O nosso pequeno cajueiro nasceu na chácara do meu avô João Zabelinha, cresceu lá e ainda está lá no Coqueiro, na cidade sergipana de Lagarto. Hoje, ele está maior e mais robusto, mesmo com o tempo, não perdeu o viço e a boniteza: frondoso, tronco forte, rijo, galhos compridos, brotos que nascem ao redor, folhas esverdeadas, amareladas e avermelhadas.
No inverno chorava sempre e as lágrimas escorriam em suas folhas. No outono, ele curtia a temperatura amena, mas amarelava de medo de perder essa temperatura suave; vinha o verão, ficava irrequieto, ardiloso, vivo, alegre e provocante, e quando a primavera chegava, abria-se para vida e reflorescia e brotava vida por todos os lados e sorria pra natureza.

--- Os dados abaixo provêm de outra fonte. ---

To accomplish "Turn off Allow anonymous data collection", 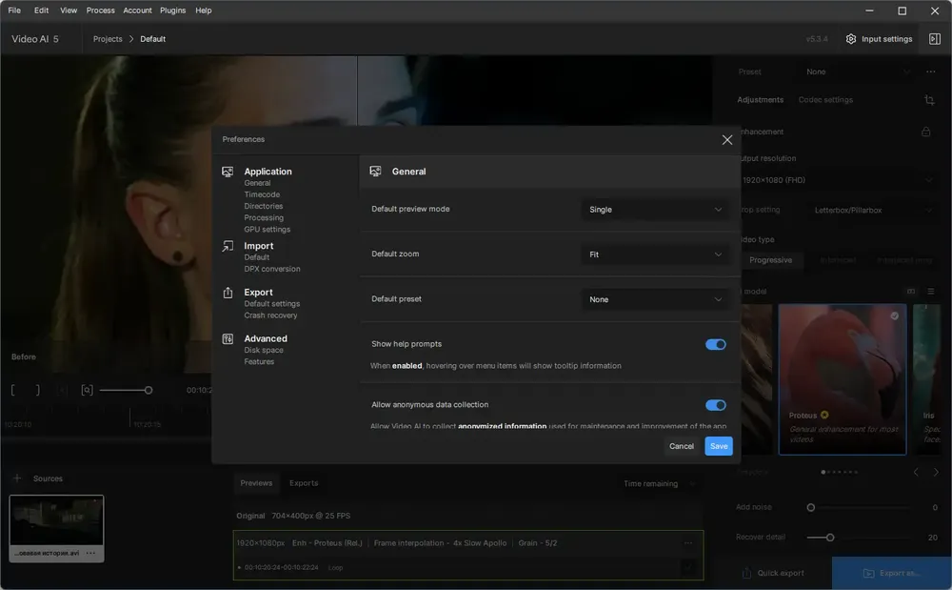I will coord(715,405).
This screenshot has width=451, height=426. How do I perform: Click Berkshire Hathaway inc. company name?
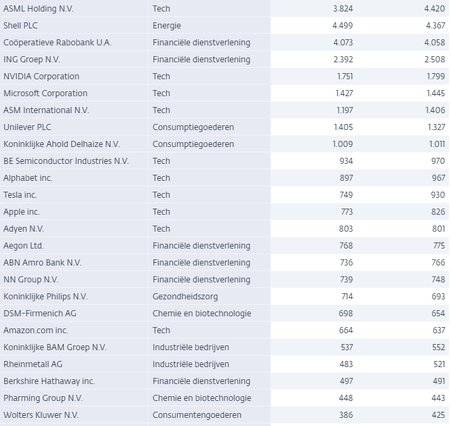click(49, 381)

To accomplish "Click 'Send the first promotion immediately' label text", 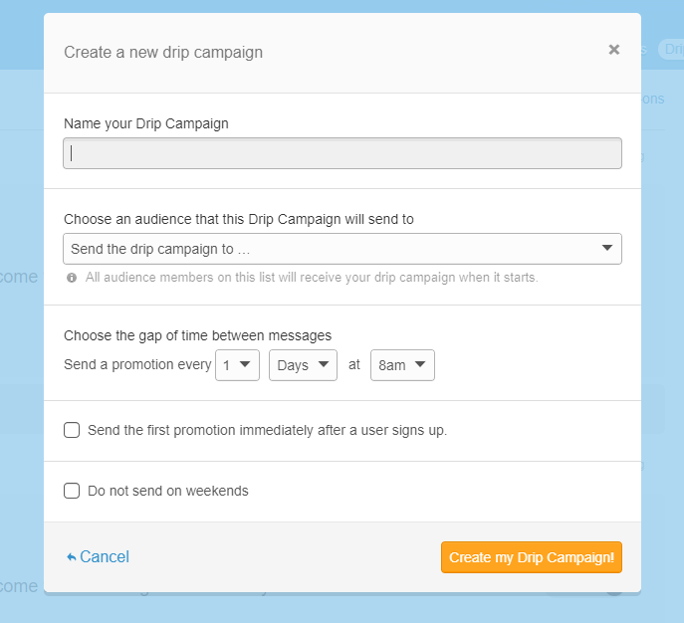I will pos(267,431).
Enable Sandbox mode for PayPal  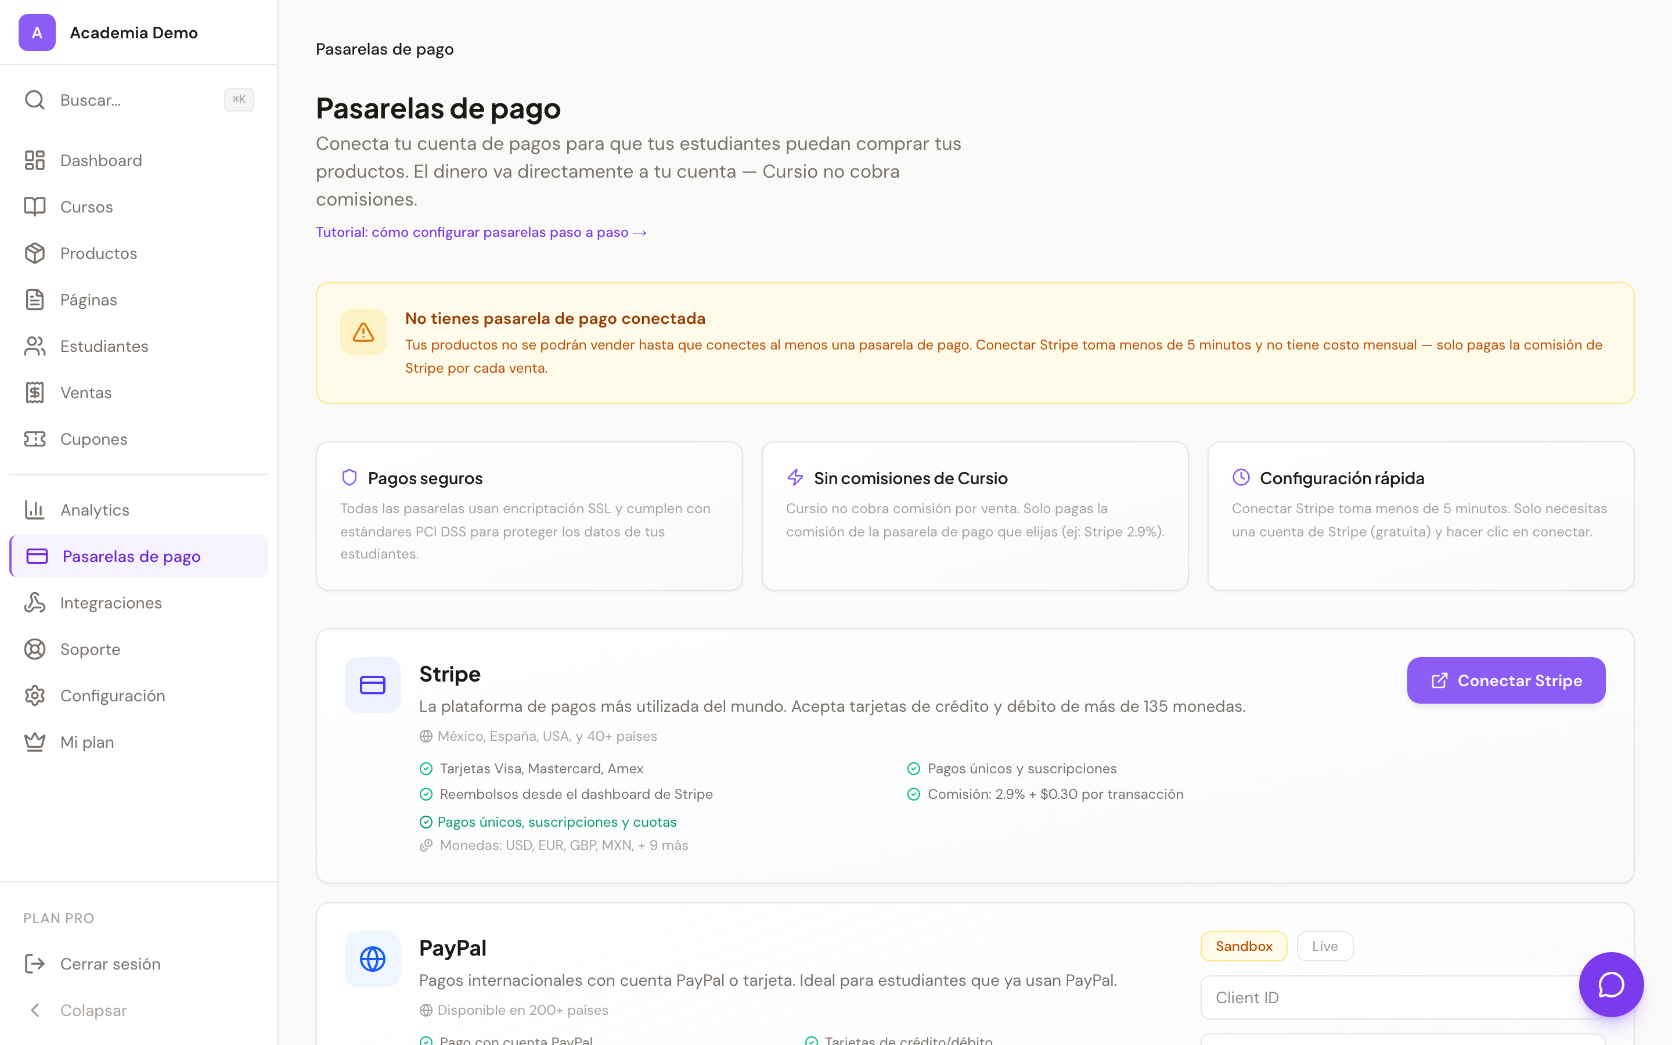[1244, 945]
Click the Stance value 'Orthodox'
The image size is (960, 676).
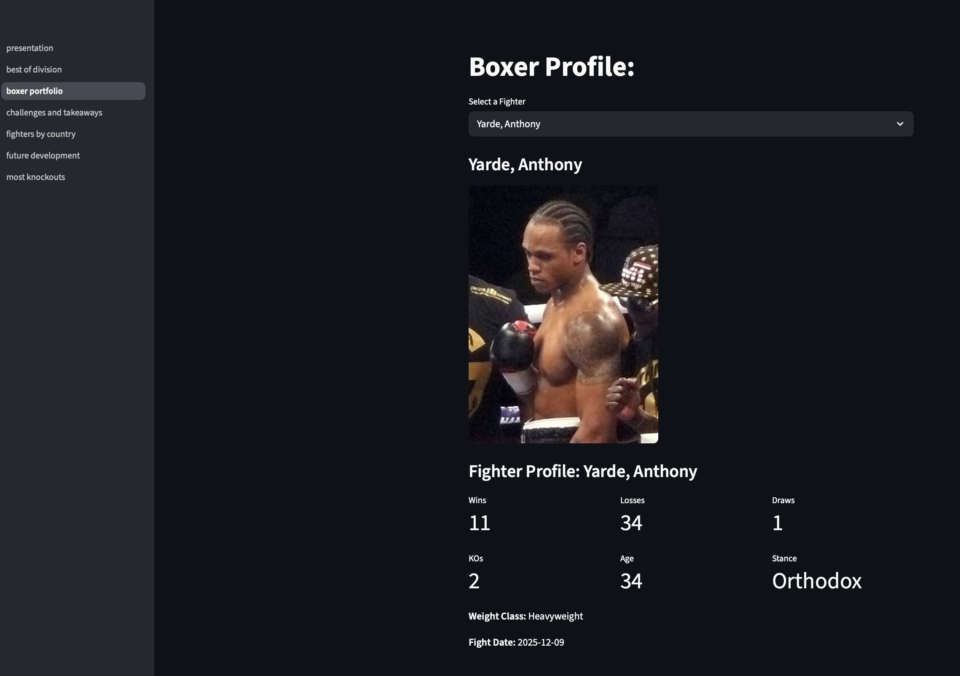(816, 581)
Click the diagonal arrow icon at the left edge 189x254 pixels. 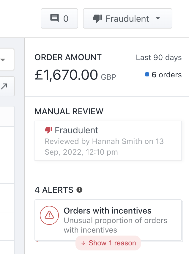(4, 86)
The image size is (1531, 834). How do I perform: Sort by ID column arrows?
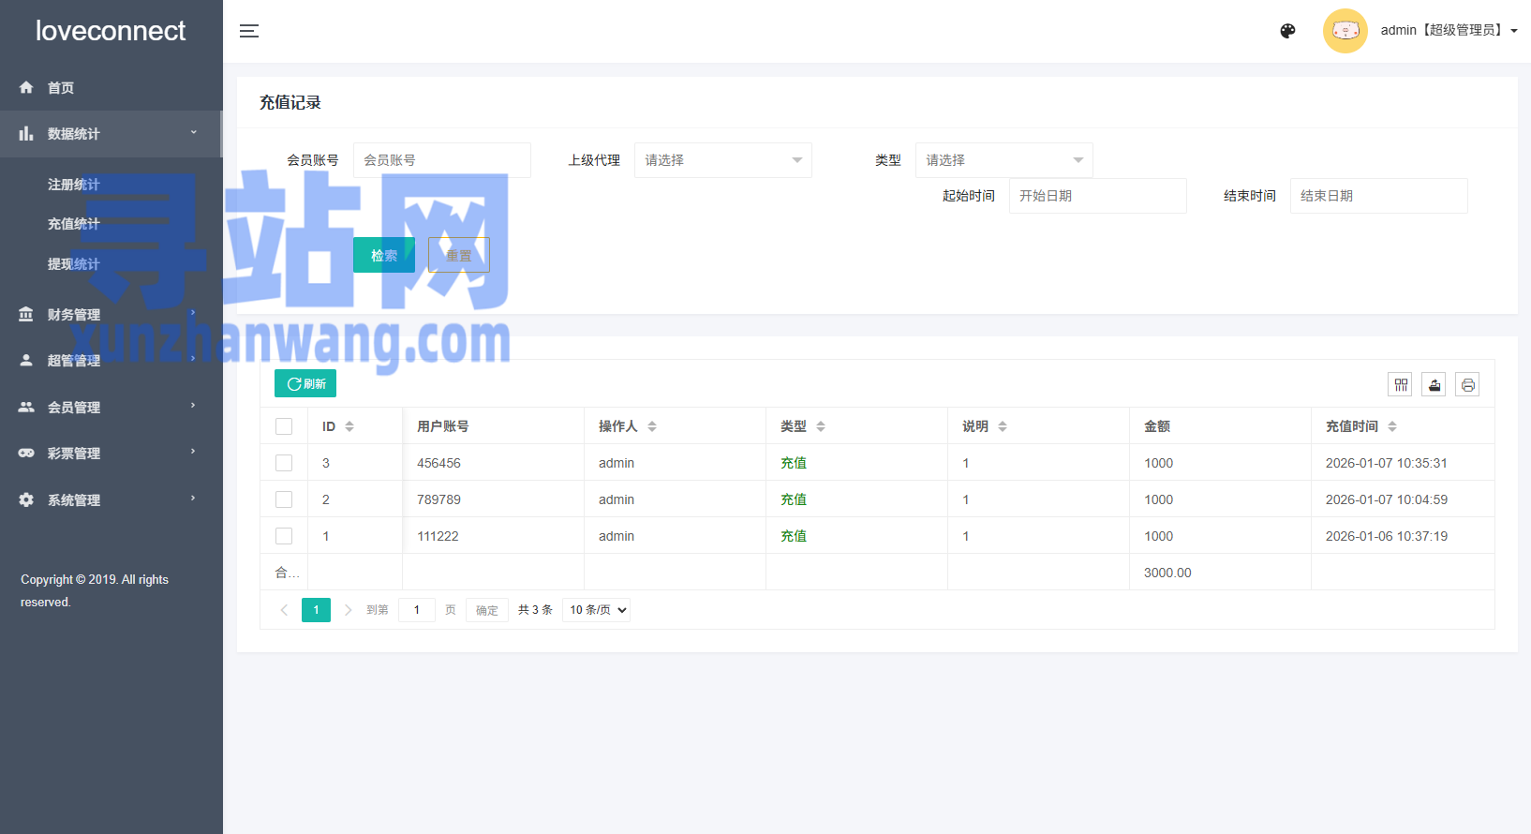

O sol sinalizava meio dia e Gilcélia, arteira, improvisava o nosso almoço embaixo do nosso pequeno cajueiro: os pratos de esmalte, as colheres, os garfos e o feijão eram trazidos de sua casa; a farinha, o arroz, a carne e a cabaça de água potável eram trazidas da casa do meu avô, a minha casa. Depois do almoço, refestelávamo-nos no seu tronco e com voz desafinada, nós cantávamos “Cajueiro” de Jackson do Pandeiro:
Cajueiro
Cajueiro, êê, cajueiro ê-á
Cajueiro pequenino
Todo enfeitado de flor
Eu também sou pequenino
Carregadinho de amor.
Tradicional cajueiro
Dos meus avós traz lembrança
Testemunha evocativa
Dos meus tempos de criança.
O cajueiro não dá coco
Coqueiro não dá limão
O amor quando é de gosto
Não produz ingratidão.
Cenário de festa contemplado lá de cima pelo nosso pequeno cajueiro, talvez a gozar de nossas invencionices, de nossas estripulias, do nosso amor, das nossas vozes desafinadas, de nossa ingenuidade, de nossa inocência... Eu batia o pé que nosso amigo entendia-me, Gilcélia me chamava de maluco, então, na casa do sem jeito, eu a desafiava:
- Eu vou lhe pedir o maior caju... – ela interrompeu-me:
- O quê? Tu estás maluco, onde já se viu o cajueiro lhe dá caju? – não me fiz de rogado:
- Meu pequeno cajueiro! Meu pequeno cajueiro! Meu pequeno cajueiro manda um caju pra mim! – não se sabe se coincidência, o caju despencava no chão.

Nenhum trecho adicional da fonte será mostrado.